If I operate under the assumption that my situation is in fact Peyronie's disease, it would be safe to assume since my symptoms of curvature and pain started about a month ago that I am in the initial stages of the syndrome.   I have two questions for you:

1. Is it beneficial to achieve erection and masturbate in this stage? My thought is that this may have some benefit in protecting from scarring, similar to prescribed rehab after a knee surgery. In that example the patient manipulates the joint frequently to break up formed and forming scar tissue. Would this be useful?

2. Do you recommend or discourage the use of Viagra and the other similar drugs in this period?  Could they help or hurt healing?

Thanks again for your time.  I will keep you posted!

R. Brown

 

Greetings R.

As you recall, I mentioned that there are often many irregularities and inconsistencies in the way Peyronies disease will present itself; it is rare to find someone with a classic text book presentation.  Since your particular symptoms and history does not strongly suggest that you have PD, and only a few a small part that does, I suggest you consult with a second urologist to confirm one way or the other your actual diagnosis. 

That masturbation might be beneficial for Peyronies' disease because exercise of joint after surgery is a standard therapy, is a flawed comparison.  What you are proposing would not be much different than watching movies after eye surgery, smelling flowers after nose surgery or listening to music after ear surgery.   In Peyronie's disease the lesion or problematic tissue is relatively passive or non-functional relative to sexual activity.  Even though  it is obviously the  primary structure that is involved in sexual activity and it certainly gets involved, in my opinion there is limited and minimal direct therapeutic benefit to masturbation for Peyronie's disease.   Having said that I think there is considerable secondary or indirect benefit.   Masturbation is helpful not only from an emotional basis, but also due to the increased blood circulation that occurs during any type of sexual activity.   I doubt that frequent or occasional masturbation would make a great difference to your eventual recovery, one way or the other, but if it feels good and it benefits you even a small amount then that is probably reason enough to do it. 

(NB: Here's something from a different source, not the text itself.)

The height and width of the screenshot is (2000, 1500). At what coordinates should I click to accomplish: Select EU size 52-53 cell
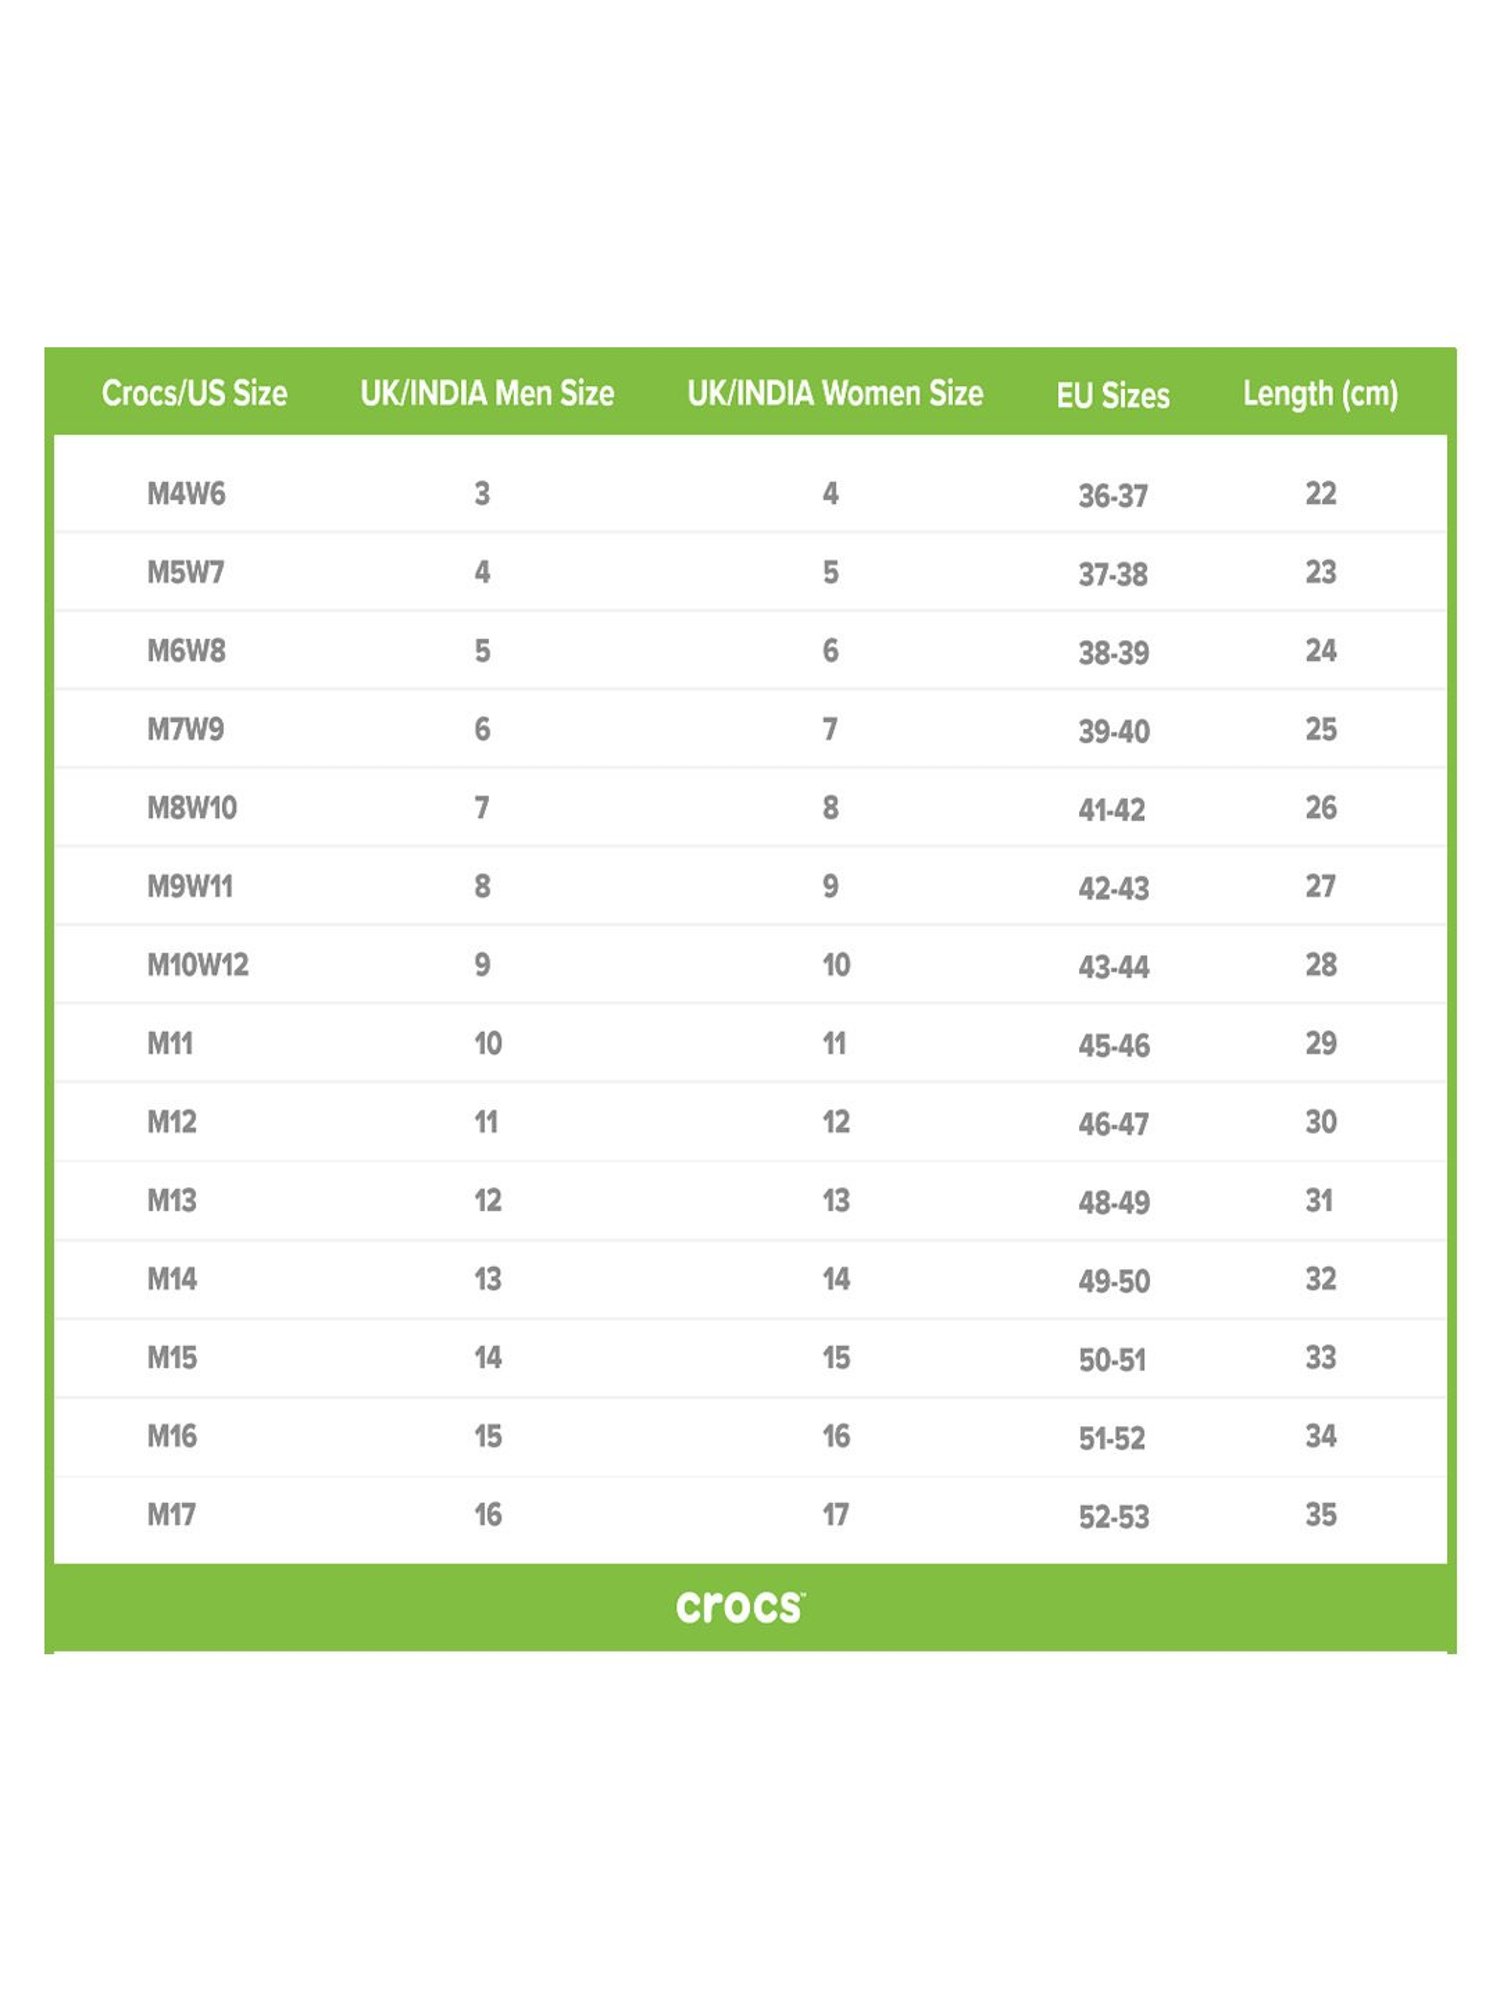tap(1114, 1517)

While exercise to rehabilitate a damaged joint and weak muscles are obviously appropriate and necessary therapy for a bony articulation that is meant to move and muscles that are meant to contract, none of this applies to the corpora cavernosa, corpora spongiosum or tunica albuginea of the penile shaft. 

If I have not stated the point clearly enough, allow me another round at it.  While there might be small and indirect benefit to masturbation if you have any stage of Peyronie's disease, I am sure the direct therapeutic benefit is only minimal.  I get the sense from your question that you had the idea you could "masturbate your way out of PD."   To the extent this is what you had hoped, the answer is no.    

All sexual activity, especially masturbation,  for a man with Peyronie's disease should be gentle, easy and non-traumatic in every way possible.  A critical part of being as gentle and easy on yourself  is to use an above average amount of personal lubrication to avoid abuse to the involved tissue.  Easy does it.  If it hurts, even a little, stop doing and never repeat whatever does not feel pleasant to you.  One of the worse things you can do for yourself would be to reduce or alter your usual and customary sexual activity simply because you have Peyronie's disease.  Many men do this, and it sets up an attitude of defeat and hopelessness that is not beneficial for eventual recover.   Go at it, sir, but be careful.

I can tell you a long list of sad stories related to me by teenage boys who developed Peyronies after injuring themselves while using rough and exotic masturbation practices; more 14 and 15 year old virgin boys than you would imagine, who will never have intercourse in their lives if they follow the standard medical advice of "do nothing until I say it is time for Peyronie's surgery."

I have written extensively about the frequent situations in which the use of the PDE5 inhibitor drugs (Viagra, Cialis, Levitra) can precipitate injury to the delicate tunica albuginea of the shaft and lead to Peyronie's disease.  You can search the archives for these articles, but a few are "Peyronie's disease plaque, Viagra, Cialis, Levitra and blood supply" and "Viagra, Cialis, and Levitra use with Peyronie's disease," and" Viagra Peyronie's disease connection."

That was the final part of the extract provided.